With that odd but endearing statement from a man who didn’t always feel, he clapped me on the shoulder and left me to my thoughts.
And what a fucking mess they were.
“Ma.”
The annoyed statement shot out of my mouth as my mother stealthily scooped more rice onto my plate.
“You need to eat,” she said without a hint of remorse. “You’re a growing boy.”
I blinked at her, then my nose bunched. “I stopped growing like ten years ago.” She kept scooping, and I put a hand out to guard my plate. “Would you stop?”
And because she was a Russian mom, her face transformed into that of a sad puppy, but thankfully, she backed off. “One day, you’ll be sorry that I’m gone.” Taking the pot back to the stove, she kept on with the guilt trip. “One day, you will have a wife, and she will make you this same dish, and it will be fine.” Her lips turned down. “But it won’t be mine, and you will notice.”
I couldn’t help but smile at her dramatics. “And when that day happens—” I stood, taking my almost full plate to the sink. “—I’ll cry a river, cursing the gods for ever having taken you from me. I’ll sit in the rain and weep my fucking heart out. Sob until I vomit.” I kissed her cheek, and she waved me off, fighting a smile. “I promise, Mama.”
I walked down the hall to wash up and crossed the entrance to my sister’s room, then stopped, backing up until I stood in the open doorway.
Anika sat on the bed, staring out into nothing. When she noticed me, she pasted on a smile that was a mechanical stretch of her lips and nothing more. “Hi.”
“Hey,” I returned, looking her over. What I saw was dark circles under her blue eyes, dull copper-red hair, and pale skin. Had she lost weight? “You look a little blue. How are you feeling?”
She pulled her knees up to her chest and wrapped her arms around them protectively. “Ah, you know.” She sighed lightly. And I couldn’t take this shit anymore.
Stepping inside the room, I closed the door behind me and moved closer. “I don’t know what’s going on with you anymore.”
Anika chuckled, but there was a hostility to it. “That’s fitting, as I don’t know who I am anymore.”
All I saw was torment, physical and mental alike. I did not like that. “You can talk to me, Ani. About anything. No judgement.”
Her face changed, became somewhat darker. “Like you talk to me,” she shot back. “Because you tell me all your problems, right, Vik?”
Ooh. She was mouthy today. She, unfortunately, also had my number.
“That’s different.” But it wasn’t. We both knew our relationship as brother and sister had always been one-sided. “I’m your older brother. I’m not supposed to unload on you. It’s my job to keep the bulk on my shoulders, so yours remain weightless.”
All at once, she looked both touched and exasperated. “I can heft some weight, you know? Between the two of us, the burden is halved. I’m happy to share the load.”
I was lucky. She was a good sister. The best.
“Not your burden to share, kid.” And just when she opened her mouth to let out a furious tirade, I think I surprised her when I admitted, “But if I were gonna talk to anyone about the bullshit that goes on in my rock-hard melon, it would be you, Ani. No doubt.”
It took her a moment, but when she smiled, it was real. And because it was getting a little too mushy up in here, I jerked my chin toward her and did what big brothers were meant to do.
“Take a bath. You smell like shit.”
The look of pure outrage on her face was enough for me. I opened the door and started to laugh when a pillow flew right by my head.
8
Nastasia
The second I walked into the house from my half-assed workout, I balked when I heard music playing in the kitchen. And because it could have been any number of people, I proceeded with caution. But the second I heard her wailing out the lyrics to “Livin’ On A Prayer,” I huffed out a laugh, wiping the sweat from my brow and strolling into the room, my tone light and breezy. “What are you doing here?”

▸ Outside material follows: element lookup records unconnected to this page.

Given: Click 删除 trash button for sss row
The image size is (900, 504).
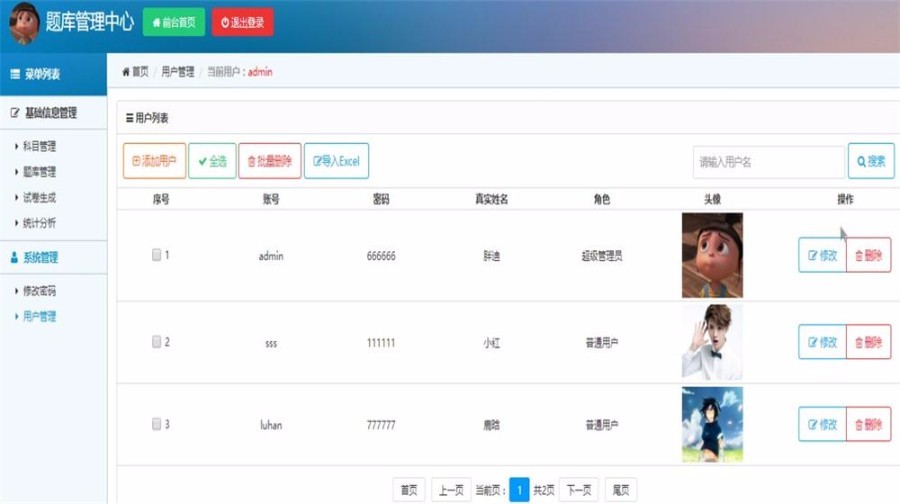Looking at the screenshot, I should coord(868,342).
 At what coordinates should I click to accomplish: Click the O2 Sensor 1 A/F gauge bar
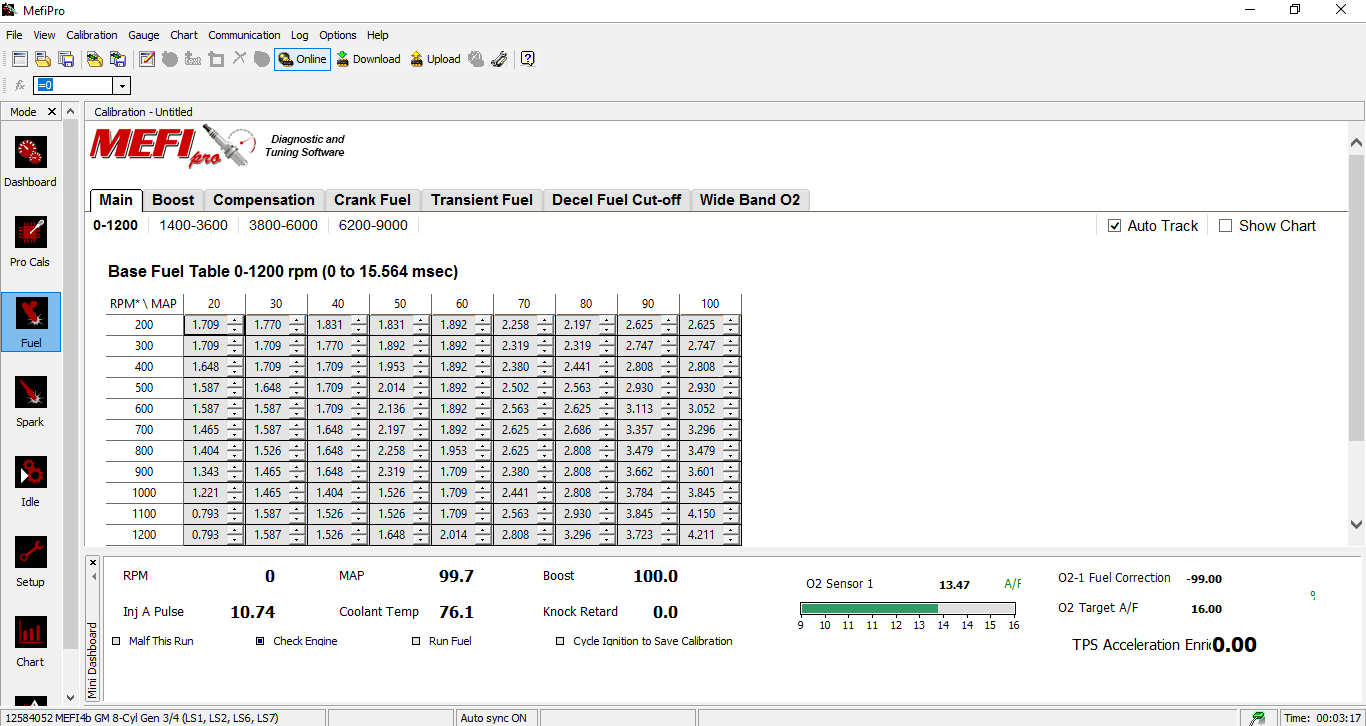[x=907, y=608]
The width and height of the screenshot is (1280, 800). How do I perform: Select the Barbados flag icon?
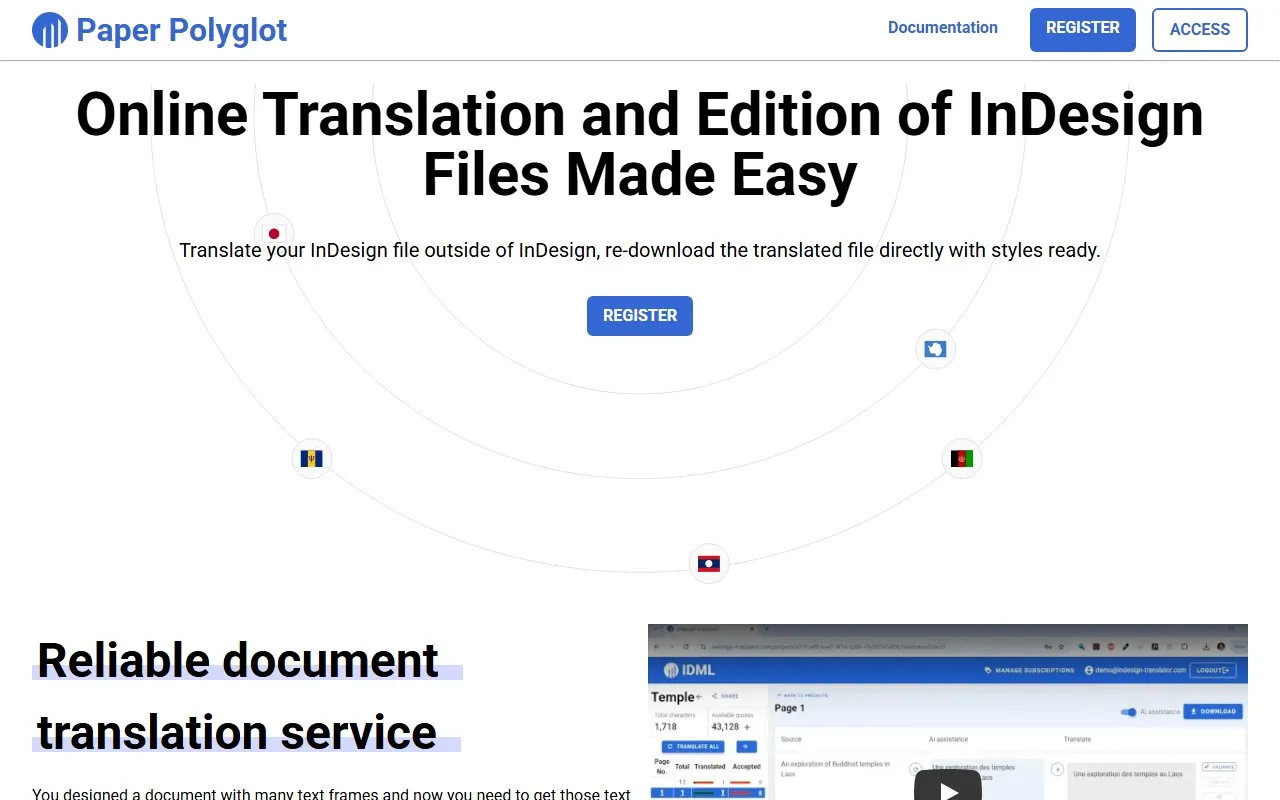click(311, 458)

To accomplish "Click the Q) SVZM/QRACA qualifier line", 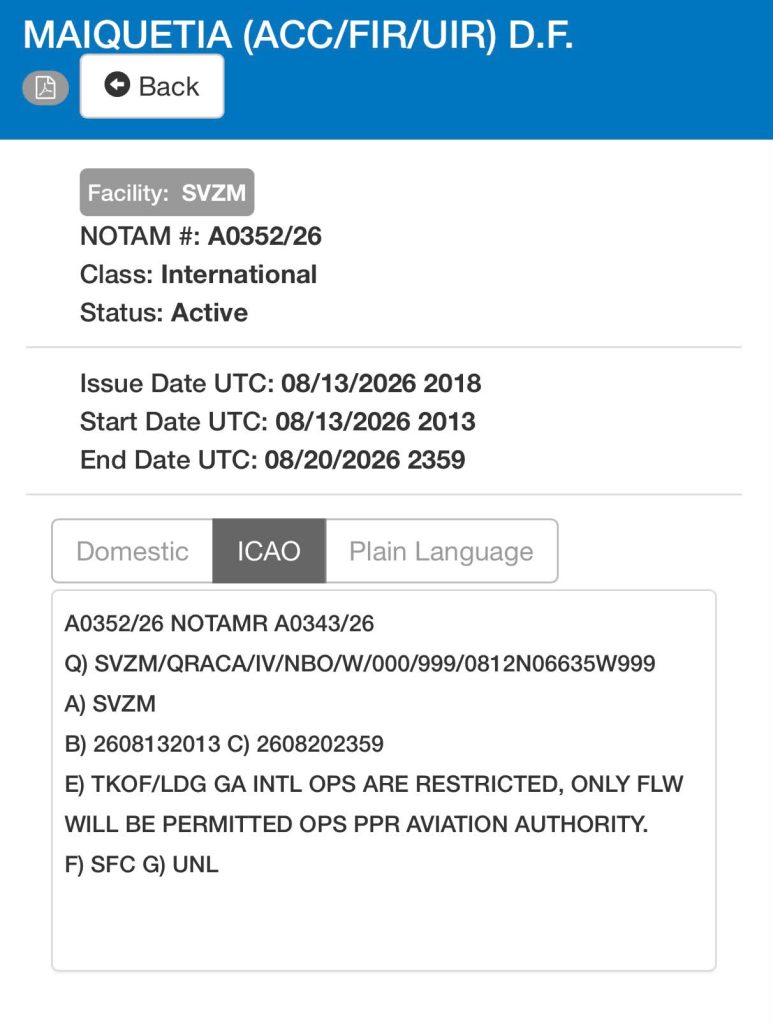I will pos(360,664).

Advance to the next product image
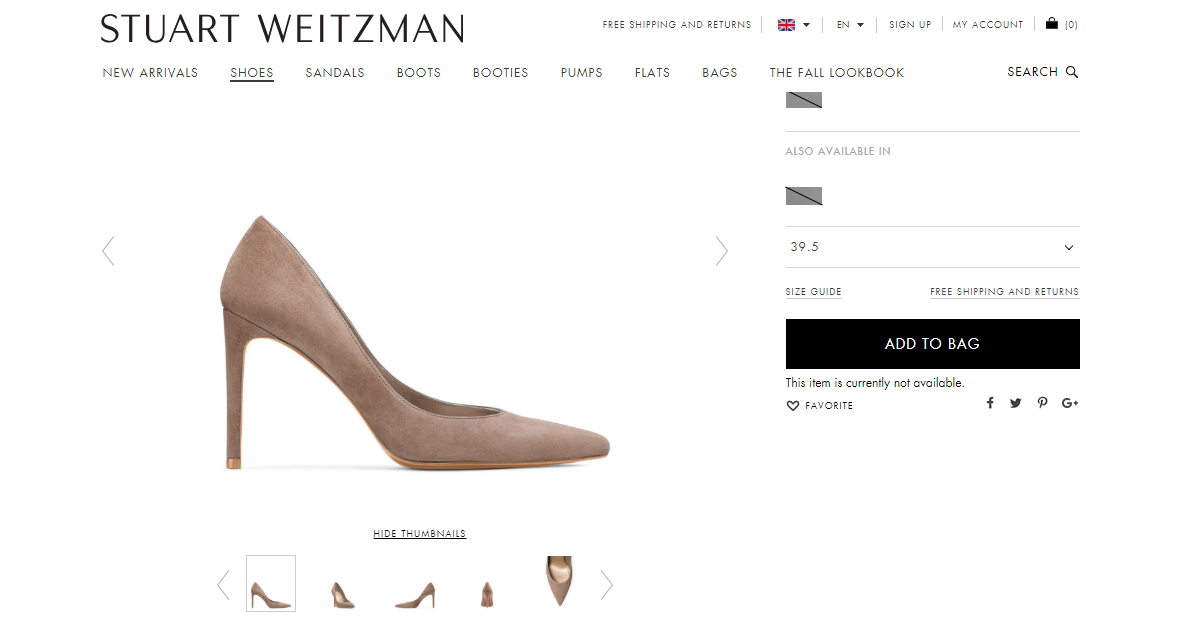(x=721, y=250)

Cora stood, leaning over my breakfast bar, reading from an enormous textbook.
“The tenants upstairs are boinking again.”
Right.
“And the noise bothers you?” I asked with raised brows, because I could barely hear over Bon Jovi blasting from my portable speaker.
And like the Cora I knew, she made a sound deep in her throat, then confessed, “Not really. Actually, I work much better with chaotic shit going on around me. It’s just that the walls are paper-thin, and—I’m not even kidding—I can hear everything. Everything. Problem is, it makes me horny. Like, super horny. Can’t concentrate kinds of horny. So, here I am.” She shot me a smirk. “No risk of finding sex here. Not even a little. I’ll bet you’ve got cobwebs tangled in your pubes.”